> Task goal
Below are some records. Set down exactly the line holding "Where should I" and every later line through the end, omitting the pictures.
--- --- ---
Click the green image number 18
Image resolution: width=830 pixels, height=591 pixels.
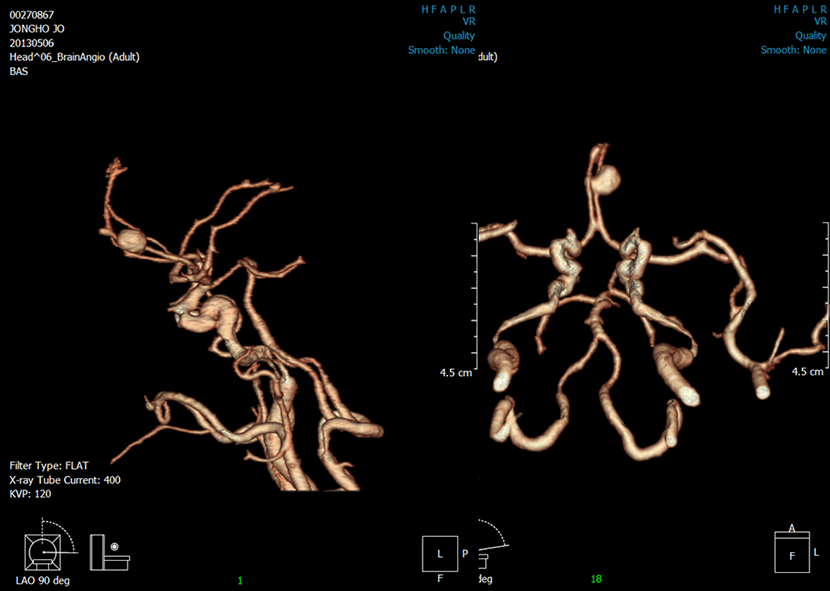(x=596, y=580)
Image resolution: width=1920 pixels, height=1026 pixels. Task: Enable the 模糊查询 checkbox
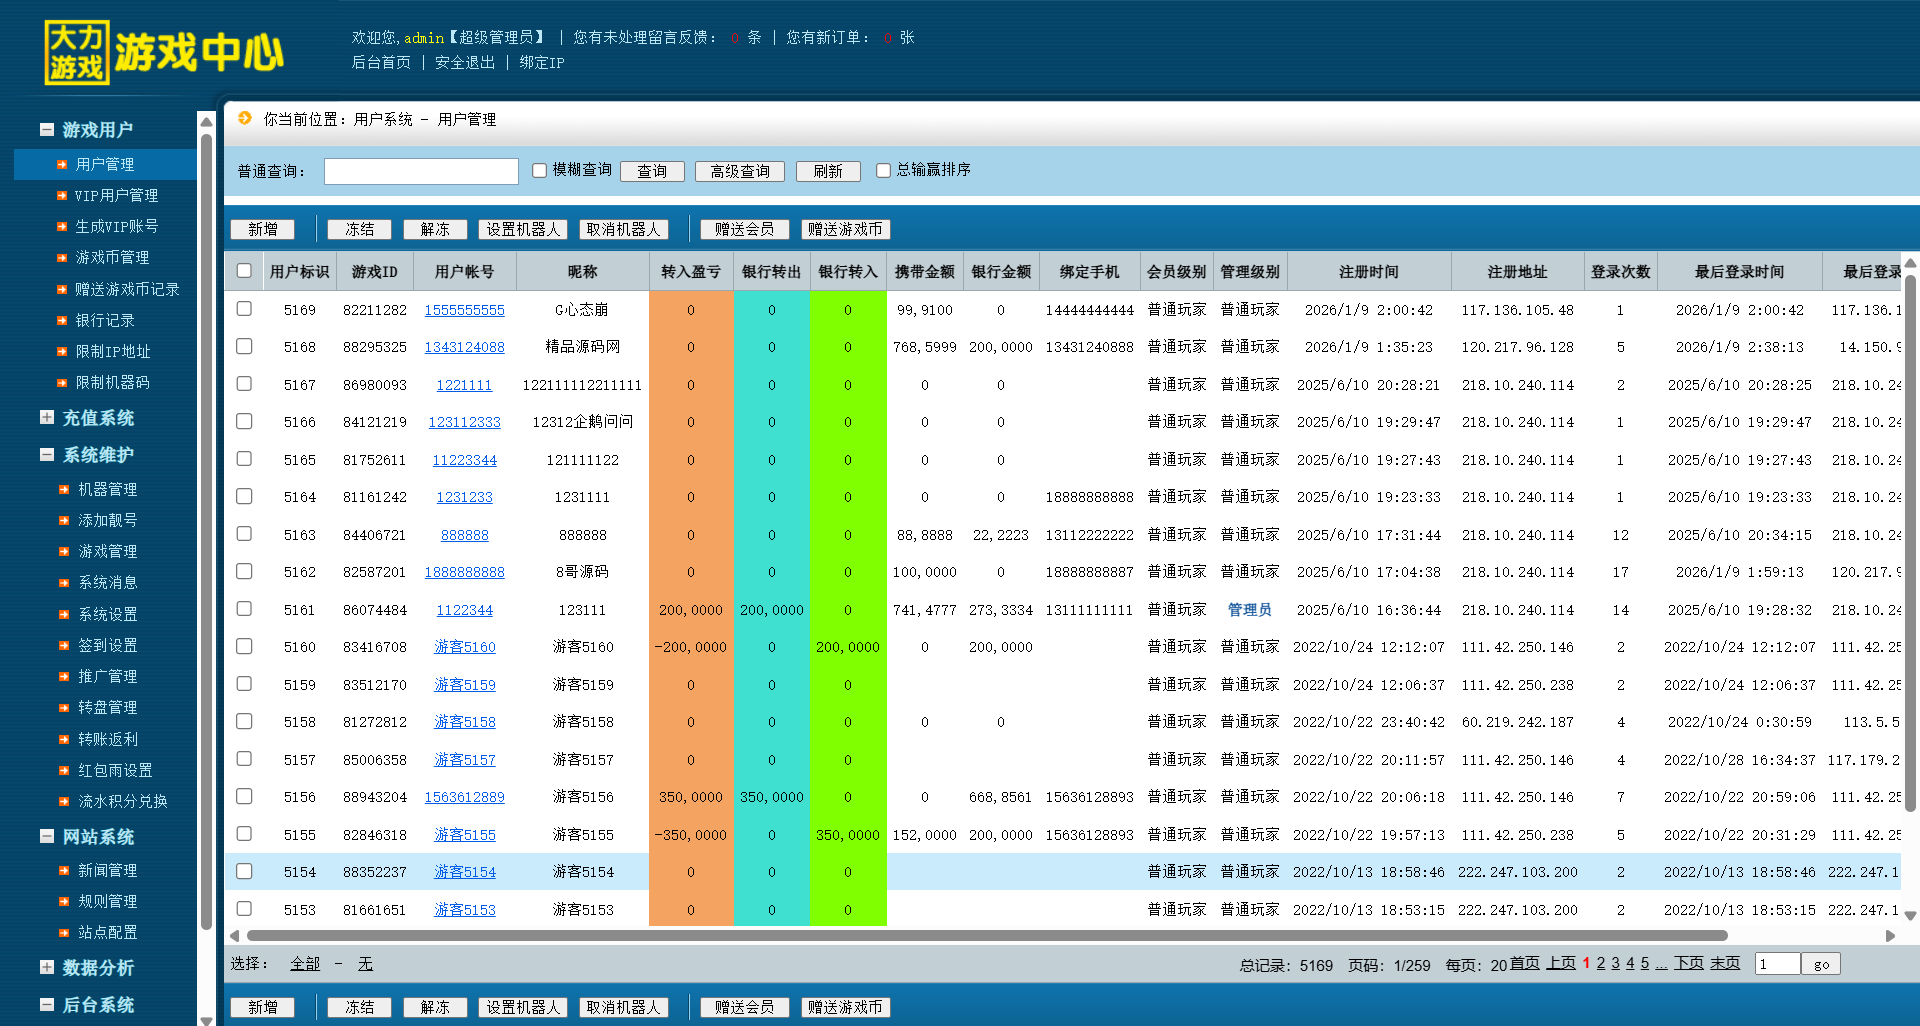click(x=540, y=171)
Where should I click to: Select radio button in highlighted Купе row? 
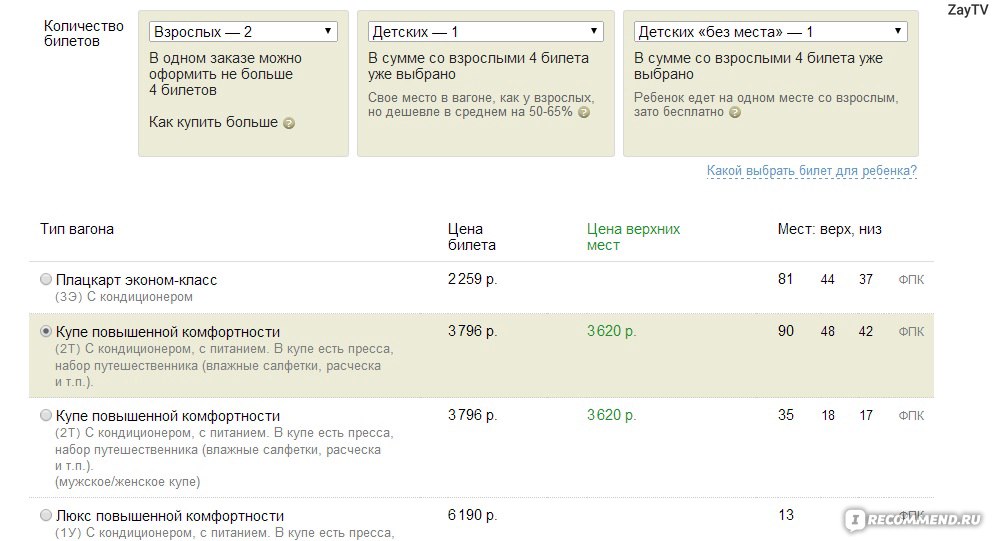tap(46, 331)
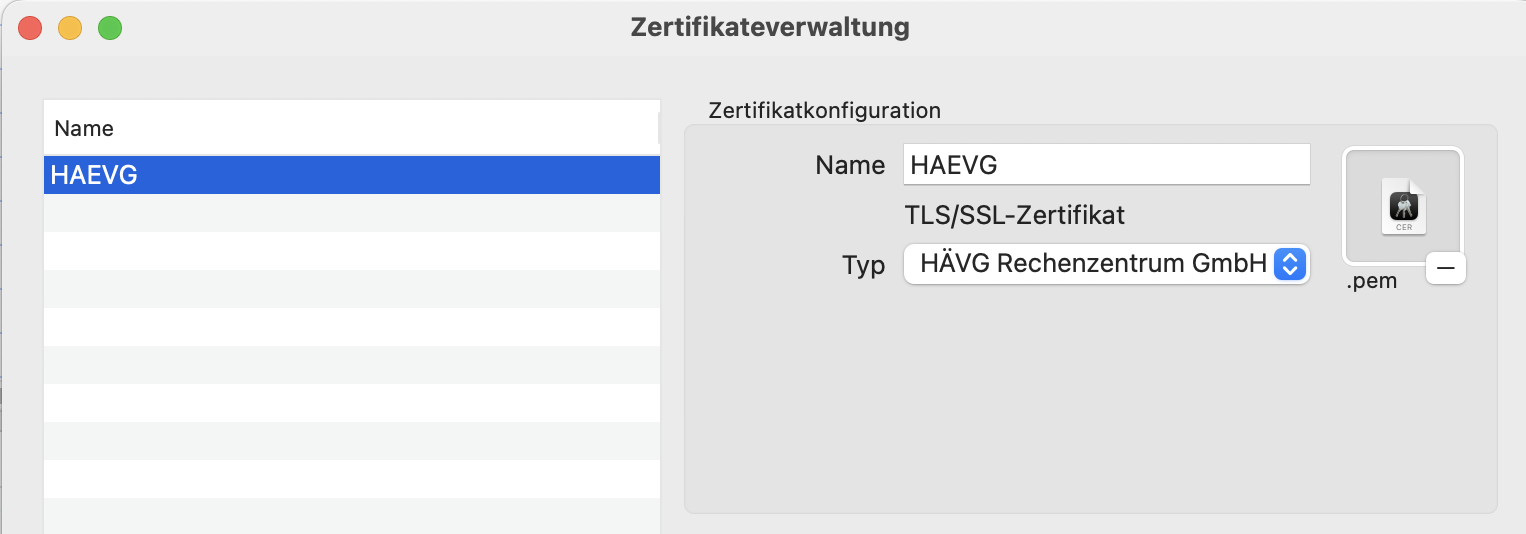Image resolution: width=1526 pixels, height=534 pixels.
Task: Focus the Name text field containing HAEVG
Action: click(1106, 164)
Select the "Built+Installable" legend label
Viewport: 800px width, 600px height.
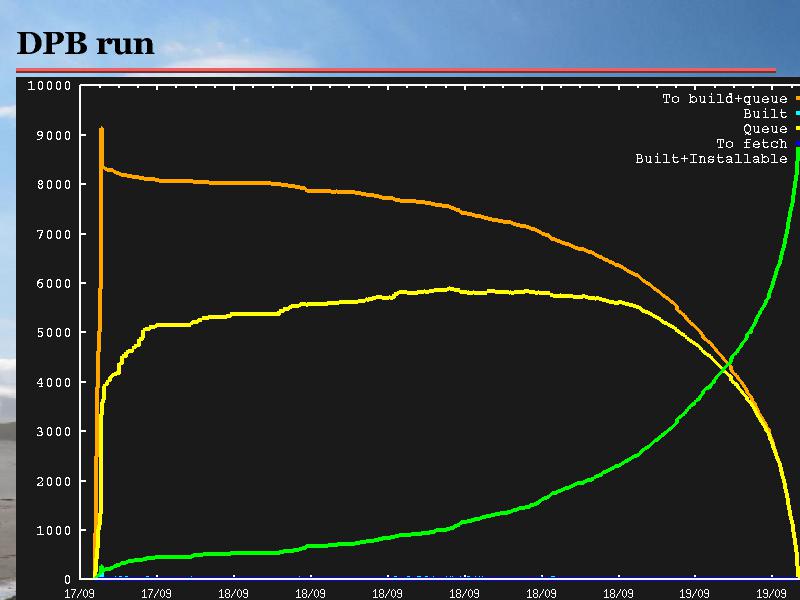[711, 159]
--- --- ---
> Response to this task
Where should I click to: Select radio button in highlighted Купе row? 
tap(46, 331)
Image resolution: width=1526 pixels, height=534 pixels.
Task: Focus the Name text field containing HAEVG
Action: click(1106, 164)
Select the "Built+Installable" legend label
Viewport: 800px width, 600px height.
[711, 159]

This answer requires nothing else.